Aude ressort hagarde de ce domicile. Puis le trou noir. "L'amnésie a été immédiate. Je me souvenais avoir rencontré Gérard Miller, je l'ai souvent raconté, mais j'ai complètement refoulé la suite, je n’en ai parlé à personne parce que je n’en avais même pas conscience. J'avais juste le sentiment qu'il était malsain quand je tombais sur lui à la télé, sans savoir pourquoi je pensais ça."
Les révélations de "Elle" comme déclic
Le 31 janvier 2024, le magazine Elle sort une première enquête sur Gérard Miller. Trois femmes accusent le psychanalyste de faits graves. C’est la première fois que de telles accusations sont portées publiquement contre lui. Lui nie immédiatement. Aude tombe sur le titre de l’article. Elle n’arrivera pas à aller plus loin dans sa lecture. Son esprit se déchire subitement, laissant surgir des images jusqu'à alors tapies dans son inconscient.
“À ce moment-là, tout tourbillonne, je me sens mal, j'ai envie de vomir. Ca m'a littéralement sauté au visage, puis j'ai eu besoin de parler, de raconter mon histoire. Cette violence m'a submergée d'un seul coup." Comme frappée par la houle, Aude reconstitue petit à petit son puzzle mental. En revoyant les 22 années écoulées à l’aune de ce trauma qui a ressurgi, j'ai compris plein de choses que j'avais pu faire : pourquoi j'avais toujours refusé d'avoir un thérapeute homme, pourquoi j'ai toujours été animée par la volonté d'aider les autres..."

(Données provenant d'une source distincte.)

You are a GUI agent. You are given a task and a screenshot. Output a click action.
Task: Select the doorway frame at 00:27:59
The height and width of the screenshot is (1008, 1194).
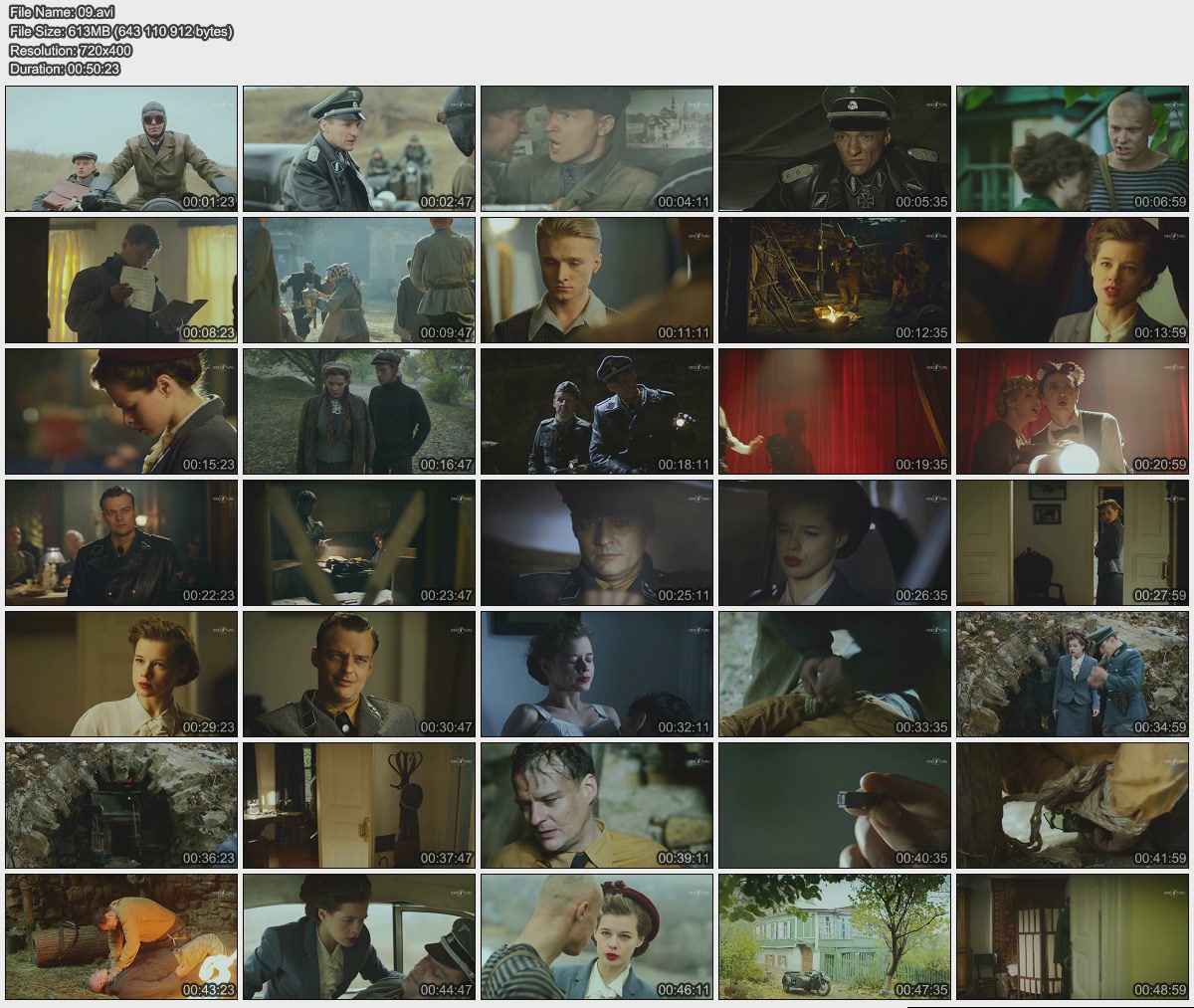(x=1073, y=542)
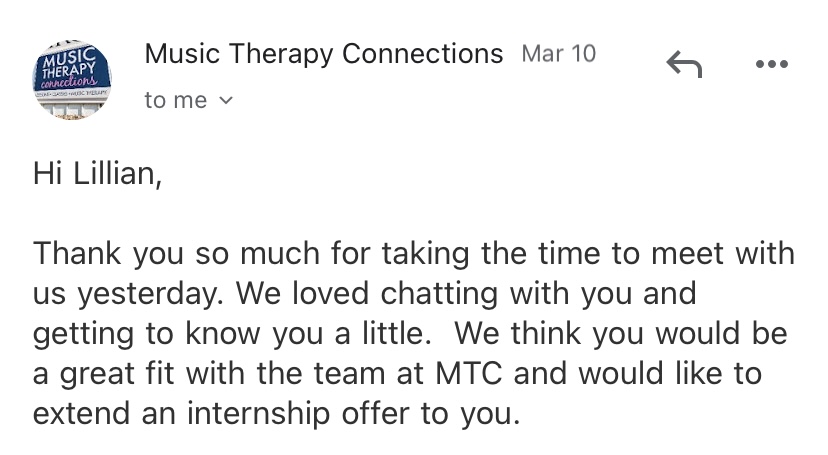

Gérard Miller nie les faits
La semaine dernière, après avoir pris attache avec une avocate, Me Marie-Paule Pioli, Aude, épaulé par son mari qui la soutient sans faille, a déposé plainte auprès du parquet de Paris. Au moins cinq autres femmes ont signalé comme elle à la justice des faits de nature sexuelle qu'elles imputent à Gérard Miller. Plus d'une quarantaine se sont manifestées auprès du magazine Elle. Une enquête préliminaire a été ouverte et tous les protagonistes pourraient être entendus prochainement par les policiers.
Contacté hier soir, Gérard Miller n'a pas souhaité réagir à ce témoignage. Son avocate, Louise Tort, nous a indiqué qu'elle et son client souhaitaient réserver leurs déclarations à la justice, "ceci dans le respect de l’état de droit et de ses principes fondamentaux, comme celui de la présomption d’innocence ou du secret de l’enquête pour préserver la manifestation de la vérité."
Précédemment, Gérard Miller avait réagi par écrit aux accusations le concernant, niant formellement avoir un jour contraint qui que ce soit, mais admettant qu'ayant été "un homme de pouvoir", "un rapport inégalitaire existait objectivement dans les relations" qu'il pouvait avoir "avec des femmes plus jeunes" que lui. Gérard Miller est aujourd'hui âgé de 75 ans et en avait 53 au moment des faits relatés par Aude dans sa plainte. Ils ne sont pas prescrits.